Collection entries
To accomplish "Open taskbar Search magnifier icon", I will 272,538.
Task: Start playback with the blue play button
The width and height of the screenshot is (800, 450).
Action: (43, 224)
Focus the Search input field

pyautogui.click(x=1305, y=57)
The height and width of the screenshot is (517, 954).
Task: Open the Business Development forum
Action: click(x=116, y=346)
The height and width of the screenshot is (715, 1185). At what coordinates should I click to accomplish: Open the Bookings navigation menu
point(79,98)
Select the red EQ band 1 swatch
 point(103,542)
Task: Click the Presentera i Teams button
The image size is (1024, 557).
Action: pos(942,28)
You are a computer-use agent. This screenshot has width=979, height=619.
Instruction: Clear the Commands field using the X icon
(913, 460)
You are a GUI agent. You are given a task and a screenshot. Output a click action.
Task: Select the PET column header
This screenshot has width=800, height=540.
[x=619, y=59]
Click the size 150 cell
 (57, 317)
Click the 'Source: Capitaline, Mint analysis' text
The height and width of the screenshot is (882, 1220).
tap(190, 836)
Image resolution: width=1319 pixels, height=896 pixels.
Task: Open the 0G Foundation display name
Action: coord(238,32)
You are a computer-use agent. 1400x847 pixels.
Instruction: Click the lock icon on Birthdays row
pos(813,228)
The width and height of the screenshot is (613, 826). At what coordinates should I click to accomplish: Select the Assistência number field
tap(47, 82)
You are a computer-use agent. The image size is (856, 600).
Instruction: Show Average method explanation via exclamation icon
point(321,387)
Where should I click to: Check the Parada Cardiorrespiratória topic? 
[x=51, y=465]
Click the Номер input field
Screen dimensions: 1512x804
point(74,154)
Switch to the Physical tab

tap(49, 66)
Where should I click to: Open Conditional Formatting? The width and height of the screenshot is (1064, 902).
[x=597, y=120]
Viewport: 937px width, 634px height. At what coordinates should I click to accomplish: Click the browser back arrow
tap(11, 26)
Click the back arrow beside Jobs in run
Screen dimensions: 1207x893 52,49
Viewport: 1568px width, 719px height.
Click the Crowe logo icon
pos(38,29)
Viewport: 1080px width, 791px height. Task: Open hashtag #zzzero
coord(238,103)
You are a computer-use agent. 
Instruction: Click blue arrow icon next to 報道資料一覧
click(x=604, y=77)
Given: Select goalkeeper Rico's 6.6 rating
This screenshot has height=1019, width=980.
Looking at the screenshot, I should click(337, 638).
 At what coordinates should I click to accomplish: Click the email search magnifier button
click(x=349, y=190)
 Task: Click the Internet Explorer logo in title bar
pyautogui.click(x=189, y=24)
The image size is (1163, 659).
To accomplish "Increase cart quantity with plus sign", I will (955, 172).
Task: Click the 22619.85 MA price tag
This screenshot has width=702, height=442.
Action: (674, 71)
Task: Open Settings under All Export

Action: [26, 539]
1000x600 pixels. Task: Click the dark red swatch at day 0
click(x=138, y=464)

Directions:
Find each line in the data above with the word "will", then copy it.

Solution to this exercise:
To accomplish "Open taskbar Search magnifier icon", I will 272,538.
To accomplish "Increase cart quantity with plus sign", I will (955, 172).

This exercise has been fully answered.